This session was chaired by executive director of the RSS, Hetan Shah, and included a panel of Peter Diggle, Duncan Ross and Sylvia Richardson. The panel and audience discussed whether data science was a threat or a friend of statistics.
Syliva Richardson (from the MRC Biostatistics unit in Cambridge) began by asking if ‘big data’ is all that different from regular ‘data’? She highlighted the volume, velocity, variety and veracity involved in big data that Diego Kuonen has talked of previously. She also asked if data science is just a rebrand of data mining.
She then looked at how data science is mostly interested in secondary observational data, whereas statistical science looks at primary data (from trials or surveys). She also went over the pitfalls that Tim Harford discussed in his session on the same stage previously.
She finished by highlighting what David Hand said last year on how vital inference skills are to this area and that statisticians need to engage with computer science going forward.
Duncan Ross (from Teradata and the Society of Data Miners) then began his talk by contrasting this conference and the Strata conference he attended in Silicon Valley. He noted how at the RSS conference, the book stalls contained many books on R software, as oppose to the Strata stalls where Python textbooks were far more common.
In the difference between data science and statistics, he commented that predictions in data science are not required to stand up to the rigorous statistical standards expected by statisticians. Data science was more concerned with getting things done, whereas statistics was more concerned with the understanding of the data and subject.

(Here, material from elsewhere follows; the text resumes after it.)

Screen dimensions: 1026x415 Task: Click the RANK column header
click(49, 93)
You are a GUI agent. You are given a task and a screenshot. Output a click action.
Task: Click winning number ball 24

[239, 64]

Peter Diggle (from Lancaster University and President of the RSS) began his presentation by pointing out how back in the 1970’s, new statistical computing software was seen as a threat similar to data science today. These developments meant anyone could possibly become an amateur statistician. Also, the world of politics and commerce embracing data science had to be a good thing in making evidence based decisions.

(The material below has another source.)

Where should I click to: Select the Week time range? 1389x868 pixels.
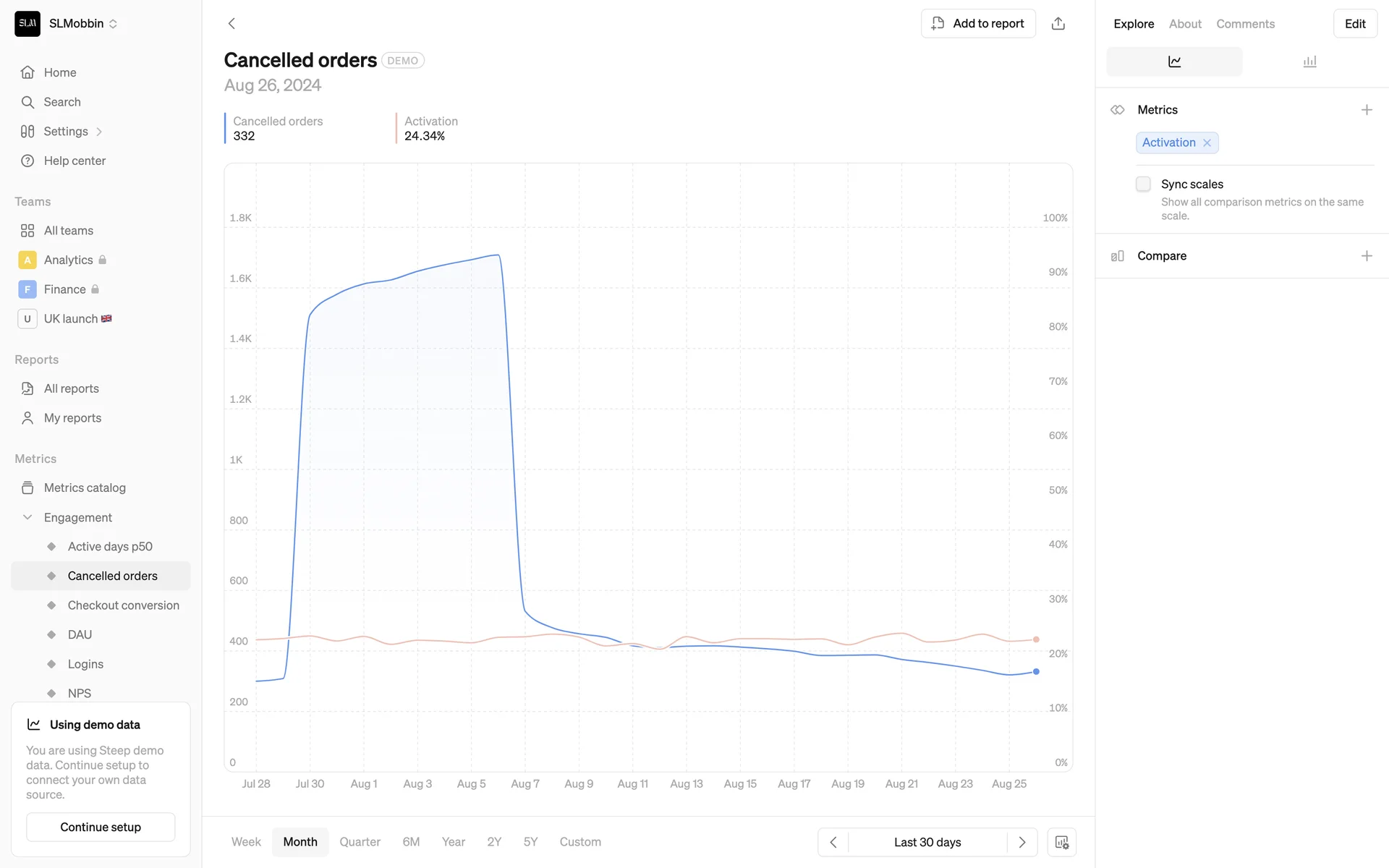click(x=246, y=842)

He acknowledged how data science, with its maths plus statistics and computing will change the syllabus on third level statistics courses. This is because the design of studies and coding skills will need to have a more prominent place in the future. He finished by stating that the generic applied statistician was now an endangered species in his opinion.

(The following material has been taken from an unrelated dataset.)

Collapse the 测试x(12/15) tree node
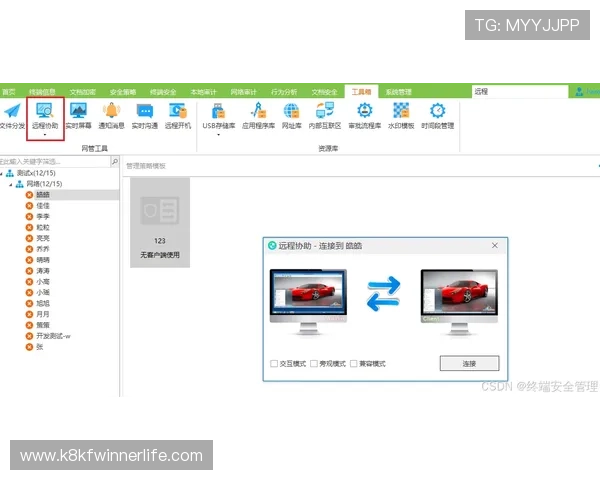Viewport: 600px width, 480px height. (3, 174)
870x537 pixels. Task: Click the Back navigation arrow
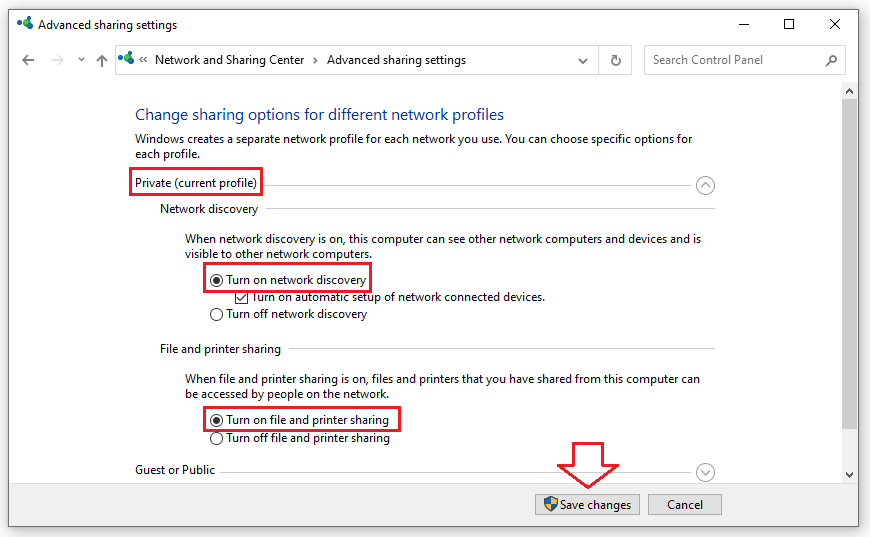click(x=28, y=60)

The chair then opened the discussion up for questions. The first question asked if there was a conspiracy in the IT world to take over statistics. Duncan explained that this perception was down to IT departments having larger budgets. Also, it was difficult for companies to find the ‘unicorn’ mix of expert coding skills along with expert statistical knowledge. Instead, teams consisting of both skills needed to be assembled.
Robert Grant in the audience asked if silos within statistical academic departments were a problem in this regard. Sylvia commented that statistical departments would need to be more collaborative and outward looking in the future.
Terry Speed, also in the audience, cited the McKinsey report that stated how the US economy ‘faces a shortage of 140,000 to 190,000 people with deep analytical skills’. Duncan responded by admitting that there is a definite large demand in places like New York and California in his experience. These positions are being filled by individuals from many different scientific backgrounds and not from the pure statistical world.
Kevin McConway asked how these new modules of coding and other skills would be incorporated into the already tight syllabus of statistics degrees. Peter commented that the British three year degree was at a disadvantage here when compared to the four or five year courses that the US and Europe enjoy.
Final questions centred on statistics reputation for highlighting uncertainty in results and what exactly was there to fear from data science. Peter commented that communicating uncertainty was more about honesty than being vague. Sylvia also said her biggest fear about data science was about dangerous conclusions being reached, that neglect the statistical thinking needed.